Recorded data
= Beginning of Section =

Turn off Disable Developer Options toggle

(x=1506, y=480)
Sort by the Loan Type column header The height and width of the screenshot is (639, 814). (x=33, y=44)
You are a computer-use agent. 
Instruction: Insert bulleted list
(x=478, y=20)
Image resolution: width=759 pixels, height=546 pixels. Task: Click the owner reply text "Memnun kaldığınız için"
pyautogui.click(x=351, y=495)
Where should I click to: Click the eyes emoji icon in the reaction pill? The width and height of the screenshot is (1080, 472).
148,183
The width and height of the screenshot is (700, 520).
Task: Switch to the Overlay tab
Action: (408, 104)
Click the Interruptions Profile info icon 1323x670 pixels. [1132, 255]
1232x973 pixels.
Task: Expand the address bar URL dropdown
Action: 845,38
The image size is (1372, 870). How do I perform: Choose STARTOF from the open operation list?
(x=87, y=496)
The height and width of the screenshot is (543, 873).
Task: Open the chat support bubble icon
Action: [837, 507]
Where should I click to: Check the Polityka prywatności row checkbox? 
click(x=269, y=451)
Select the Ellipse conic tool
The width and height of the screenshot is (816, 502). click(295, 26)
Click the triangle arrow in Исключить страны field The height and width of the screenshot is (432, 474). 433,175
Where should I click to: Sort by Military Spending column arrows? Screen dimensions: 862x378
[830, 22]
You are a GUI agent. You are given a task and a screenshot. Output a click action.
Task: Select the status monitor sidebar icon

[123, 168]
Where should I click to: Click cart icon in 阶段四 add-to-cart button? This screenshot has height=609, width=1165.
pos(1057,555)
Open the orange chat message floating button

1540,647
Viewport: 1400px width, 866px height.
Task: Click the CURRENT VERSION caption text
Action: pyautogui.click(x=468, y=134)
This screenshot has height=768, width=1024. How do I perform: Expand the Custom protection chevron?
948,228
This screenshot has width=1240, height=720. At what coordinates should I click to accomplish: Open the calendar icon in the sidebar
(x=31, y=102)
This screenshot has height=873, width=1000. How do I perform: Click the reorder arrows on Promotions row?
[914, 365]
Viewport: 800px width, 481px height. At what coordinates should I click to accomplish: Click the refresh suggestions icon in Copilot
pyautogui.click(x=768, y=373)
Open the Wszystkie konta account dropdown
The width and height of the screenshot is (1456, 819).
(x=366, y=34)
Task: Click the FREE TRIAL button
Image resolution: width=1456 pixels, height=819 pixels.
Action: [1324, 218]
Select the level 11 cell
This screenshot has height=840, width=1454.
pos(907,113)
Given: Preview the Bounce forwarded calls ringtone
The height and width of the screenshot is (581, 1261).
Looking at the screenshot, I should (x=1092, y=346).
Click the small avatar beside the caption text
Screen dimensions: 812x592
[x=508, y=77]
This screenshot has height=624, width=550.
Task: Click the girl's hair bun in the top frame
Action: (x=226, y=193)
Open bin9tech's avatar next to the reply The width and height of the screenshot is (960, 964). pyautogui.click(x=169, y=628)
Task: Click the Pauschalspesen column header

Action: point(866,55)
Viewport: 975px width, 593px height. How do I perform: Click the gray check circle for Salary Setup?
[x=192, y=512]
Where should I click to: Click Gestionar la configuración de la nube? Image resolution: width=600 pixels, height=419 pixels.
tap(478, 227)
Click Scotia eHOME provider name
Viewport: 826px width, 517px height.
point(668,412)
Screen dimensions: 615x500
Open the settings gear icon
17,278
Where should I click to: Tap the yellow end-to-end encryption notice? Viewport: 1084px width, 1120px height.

= End of Section =

▶ **Work instruction**: Would you repeat each of the lines above exactly?

▶ **Solution to this task**:
Turn off Disable Developer Options toggle

(x=1506, y=480)
Sort by the Loan Type column header The height and width of the screenshot is (639, 814). (x=33, y=44)
You are a computer-use agent. 
Instruction: Insert bulleted list
(x=478, y=20)
Image resolution: width=759 pixels, height=546 pixels. Task: Click the owner reply text "Memnun kaldığınız için"
pyautogui.click(x=351, y=495)
Where should I click to: Click the eyes emoji icon in the reaction pill? The width and height of the screenshot is (1080, 472).
148,183
The width and height of the screenshot is (700, 520).
Task: Switch to the Overlay tab
Action: (408, 104)
Click the Interruptions Profile info icon 1323x670 pixels. [1132, 255]
1232x973 pixels.
Task: Expand the address bar URL dropdown
Action: 845,38
The image size is (1372, 870). How do I perform: Choose STARTOF from the open operation list?
(x=87, y=496)
The height and width of the screenshot is (543, 873).
Task: Open the chat support bubble icon
Action: [837, 507]
Where should I click to: Check the Polityka prywatności row checkbox? 
click(x=269, y=451)
Select the Ellipse conic tool
The width and height of the screenshot is (816, 502). click(295, 26)
Click the triangle arrow in Исключить страны field The height and width of the screenshot is (432, 474). 433,175
Where should I click to: Sort by Military Spending column arrows? Screen dimensions: 862x378
[830, 22]
You are a GUI agent. You are given a task and a screenshot. Output a click action.
Task: Select the status monitor sidebar icon

[123, 168]
Where should I click to: Click cart icon in 阶段四 add-to-cart button? This screenshot has height=609, width=1165.
pos(1057,555)
Open the orange chat message floating button

1540,647
Viewport: 1400px width, 866px height.
Task: Click the CURRENT VERSION caption text
Action: pyautogui.click(x=468, y=134)
This screenshot has height=768, width=1024. How do I perform: Expand the Custom protection chevron?
948,228
This screenshot has width=1240, height=720. At what coordinates should I click to accomplish: Open the calendar icon in the sidebar
(x=31, y=102)
This screenshot has height=873, width=1000. How do I perform: Click the reorder arrows on Promotions row?
[914, 365]
Viewport: 800px width, 481px height. At what coordinates should I click to accomplish: Click the refresh suggestions icon in Copilot
pyautogui.click(x=768, y=373)
Open the Wszystkie konta account dropdown
The width and height of the screenshot is (1456, 819).
(x=366, y=34)
Task: Click the FREE TRIAL button
Image resolution: width=1456 pixels, height=819 pixels.
Action: [1324, 218]
Select the level 11 cell
This screenshot has height=840, width=1454.
pos(907,113)
Given: Preview the Bounce forwarded calls ringtone
The height and width of the screenshot is (581, 1261).
Looking at the screenshot, I should (x=1092, y=346).
Click the small avatar beside the caption text
Screen dimensions: 812x592
[x=508, y=77]
This screenshot has height=624, width=550.
Task: Click the girl's hair bun in the top frame
Action: (x=226, y=193)
Open bin9tech's avatar next to the reply The width and height of the screenshot is (960, 964). pyautogui.click(x=169, y=628)
Task: Click the Pauschalspesen column header

Action: point(866,55)
Viewport: 975px width, 593px height. How do I perform: Click the gray check circle for Salary Setup?
[x=192, y=512]
Where should I click to: Click Gestionar la configuración de la nube? Image resolution: width=600 pixels, height=419 pixels.
tap(478, 227)
Click Scotia eHOME provider name
Viewport: 826px width, 517px height.
point(668,412)
Screen dimensions: 615x500
Open the settings gear icon
17,278
Where should I click to: Tap the yellow end-to-end encryption notice? Viewport: 1084px width, 1120px height.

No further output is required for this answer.